You won't spoil dinner tonight if you follow the advice of a nutritionist
1. Supercharge your afternoon snack: "Going six to eight hours from lunch to dinner may be too long for some people," says the nutritionist. "Incorporate a small protein-based snack around 3 to 4pm to help you make to dinner." A low sugar protein cookie or energy bar should do the trick.
2. Keep cut vegetables handy: A little crudité appetizer will make you feel classy—and satisfy your need to munch. "If you do get home and are so hungry you can't wait for dinner to be prepped, pull out the celery and carrots sticks," says Blakely.
3. Stay hydrated: This is a big "no duh" at this point, but thirst can feel a whole lot like hunger. "Make sure you’re drinking half your body weight in ounces of water daily, and don’t wait until bedtime to guzzle it all down," recommends Blakely.
4. Eat your fiber, friend: Since fiber is indigestible (yep, you heard that right!), it keeps your body fuller, longer. "Women should aim for at least 25 grams per day, and men for 38 grams," says the nutritionist.
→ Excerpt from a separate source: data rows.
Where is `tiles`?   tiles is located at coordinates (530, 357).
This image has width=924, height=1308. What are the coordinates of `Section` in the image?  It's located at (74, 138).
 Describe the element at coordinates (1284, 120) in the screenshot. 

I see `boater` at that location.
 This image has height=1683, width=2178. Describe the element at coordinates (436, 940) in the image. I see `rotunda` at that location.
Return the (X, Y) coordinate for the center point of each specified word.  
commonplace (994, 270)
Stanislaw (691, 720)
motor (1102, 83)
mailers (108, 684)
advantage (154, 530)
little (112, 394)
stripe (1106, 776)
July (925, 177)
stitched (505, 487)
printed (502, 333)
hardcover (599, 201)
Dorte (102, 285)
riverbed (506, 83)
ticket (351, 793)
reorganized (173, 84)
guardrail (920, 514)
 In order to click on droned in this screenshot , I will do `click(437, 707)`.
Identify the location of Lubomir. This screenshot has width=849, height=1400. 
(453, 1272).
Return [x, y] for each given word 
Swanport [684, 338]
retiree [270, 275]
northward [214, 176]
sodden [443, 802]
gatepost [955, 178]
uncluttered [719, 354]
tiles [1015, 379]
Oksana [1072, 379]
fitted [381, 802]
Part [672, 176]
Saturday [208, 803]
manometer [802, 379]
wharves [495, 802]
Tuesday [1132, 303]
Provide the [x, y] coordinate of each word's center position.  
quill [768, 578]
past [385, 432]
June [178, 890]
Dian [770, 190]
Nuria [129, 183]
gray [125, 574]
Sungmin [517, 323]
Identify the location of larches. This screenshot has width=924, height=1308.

This high fiber shopping list is a good place to start.
5. Check your levels of stress and fatigue: "Pay attention to other factors that may be affecting your urge to snack in the evenings like stress and sleep," Blakely says. "You may be really stressed when you get home from work and snacking can help relieve that. Instead, go for a short walk to clear your mind." In other words, make sure that food is actually fulfilling your body's needs—not acting as a placeholder.